Matthew McMillan: Nagios

Showing posts with label Nagios. Show all posts

Tuesday, December 31, 2013

Simple way to integrate Nagios with Slack messaging

At work we recently switched messaging applications from Skype to a new platform called Slack. Slack just launched in August 2013. I have read it is similar to Campfire but I've never used that platform so I can't really comment on that but it is much more useful than a basic chat client like Skype. With Slack you can share files, easily search message history for text or files and integrate with 3rd party applications. Plus it is private for just your team or company. Slack has quite a few preconfigured integrations plus the ability to create your own custom integrations. First we setup the Github integration which allows all of our commit messages to dump into a channel. Next we setup the Trello integration to dump card changes from our main board into another channel. Then I went to setup the Nagios integration and ran into problems. They have a prebuilt integration for Nagios but I could not get it to work. It would post alert messages into the channel but the messages contained no information:

I mucked with their provided perl script quite a bit but I simply could not get it to work. It just kept posting empty messages. Being impatient and a do-it-yourselfer I set about trying to find another way to accomplish this. I looked through the list of integrations and noticed that they had a custom one called Incoming WebHooks which is an easy way to get messages from external sources posted into Slack. The simplest way to utilize Incoming WebHooks is to use curl to post the message to Slack's API. I wrote a little bash script that provides a detailed Nagios alert, a link back to the Nagios web page and conditional emoji's! Each warning level (OK, WARNING, CRITICAL and UNKNOWN) has it's own emoji icon. Here are some example messages in my Slack client:

Here is my bash script that posts to Slack. I placed it in /usr/local/bin

Here are the Nagios config lines that are added to commands.cfg

And finally lines I added to contacts.cfg

I'm not sure why Slack's prebuilt Nagios integration didn't work for me but I really like what I came up with. No Perl modules to install and the only outside dependency is curl. It's also pretty easy to modify the info in the alert message by adding or removing NAGIOS_ env variables in the curl statement.

Monday, October 7, 2013

Nagios monitoring for Amazon SQS queue depth

I have found that a bunch of messages stacking up in my SQS queue's can be the first sign of something breaking. Several things can cause messages to stack up in the queue. I have seen malformed messages, slow servers and dead processes all cause this at different times. So to monitor the queue depth I wrote this Nagios check / plug-in. The check simply queries the SQS api and finds out the count of messages in each queue. Then it compares the count to the warning and critical levels.

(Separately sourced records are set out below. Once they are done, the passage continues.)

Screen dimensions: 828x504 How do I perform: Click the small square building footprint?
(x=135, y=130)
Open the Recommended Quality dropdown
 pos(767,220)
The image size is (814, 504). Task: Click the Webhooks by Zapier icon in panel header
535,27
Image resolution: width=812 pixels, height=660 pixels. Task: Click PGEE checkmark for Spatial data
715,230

This check is written in python and uses the boto library. It includes perfdata output so you can graph the number of messages in the queue. The the AWS API for SQS does wildcard matching of queue names so you can monitor a bunch of queues with one check if they have some sort of common prefix to the name. The way I use this is I have several individual checks using the complete explicit name of the queue and then a catchall using a wildcard set to a higher number that will catch any queues that have been added. Make sure you have a .boto file for the user that will be running this nagios check. It only requires read permissions.

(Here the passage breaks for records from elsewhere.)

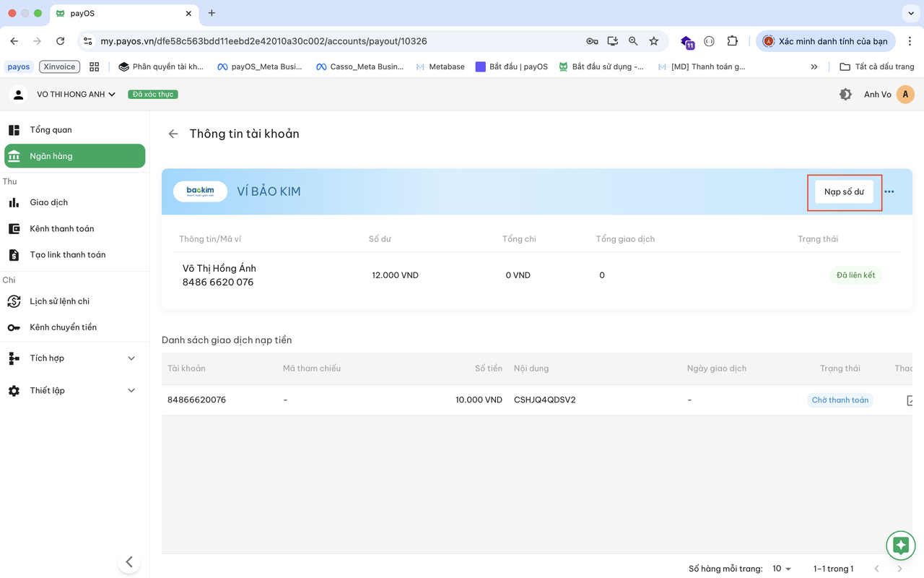The width and height of the screenshot is (924, 578).
Task: Open the green sparkle assistant button
Action: (x=900, y=545)
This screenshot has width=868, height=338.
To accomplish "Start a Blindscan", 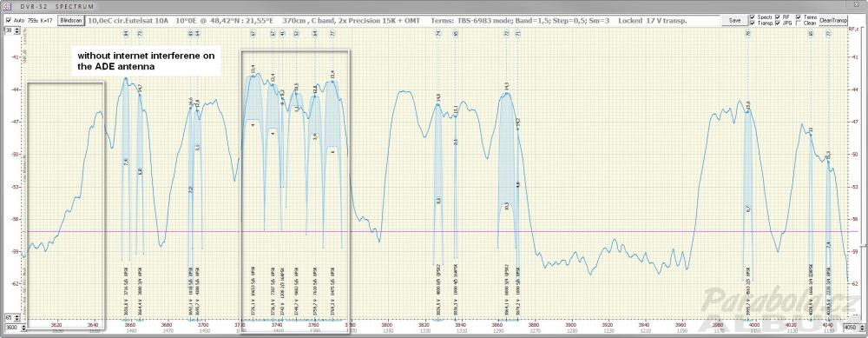I will (71, 21).
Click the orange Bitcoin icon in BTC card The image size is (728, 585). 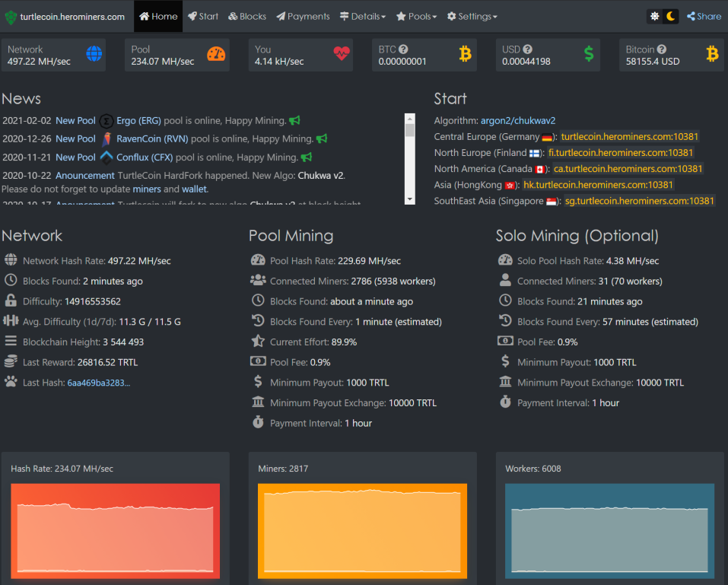coord(465,54)
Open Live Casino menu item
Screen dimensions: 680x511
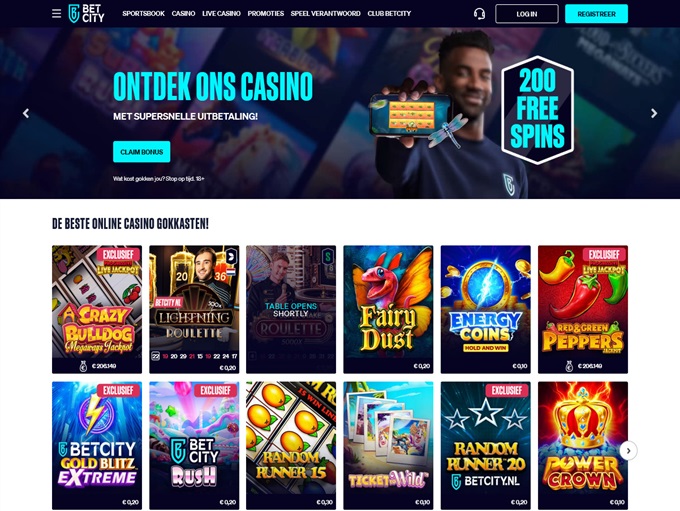click(221, 13)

Some queues may be more time sensitive than others. That is the case for my setup. For queues that are time sensitive I set the warning and critical counts to low values. Less time sensitive queues are set to higher count values. This screenshot is an example of that:

Config

Here is the command definition I use for Naigos:

# 'check_sqs_depth' command definition
define command{
command_name check_sqs_depth
command_line /usr/lib/nagios/plugins/check_sqs_depth.py --name '$ARG1$' --region '$ARG2$' --warn '$ARG3$' --crit '$ARG4$'
}

and here is the service definition I'm using

define service{
use generic-service
host_name sqs.us-east-1
service_description example_name SQS Queue
contact_groups admins,admins-page,sqs-alerts
check_command check_sqs_depth!example_name!us-east-1!150!300!
}

Code

The code is available on my github nagios-checks repository here: https://github.com/matt448/nagios-checks and I have posted it as a gist below. My git repository will have the most up-to-date version

Saturday, May 25, 2013

Monitor S3 file ages with Nagios

I have started using Amazon S3 storage for a for a couple different things like static image hosting and storing backups. My backup scripts tar and gzip files and then upload the tarball to S3. Since I don't have a central backup system to alert me of failed backups or to delete old backups I needed to handle those tasks manually. S3 has built in lifecycle settings which I do utilize but as with everything AWS it doesn't always work perfectly. As for alerting on failed backups I decided to handle that by watching the age of the files stored in S3 bucket. I ended up writing a Nagios plugin that can monitor both the minimum and maximum age of files stored in S3. In addition to monitoring the age of backup files I think this could also be useful in monitoring the age of files if you use an S3 bucket as a temporary storage area for batch processing. In this case old files would indicate a missed file or possibly a damaged file that couldn't be processed.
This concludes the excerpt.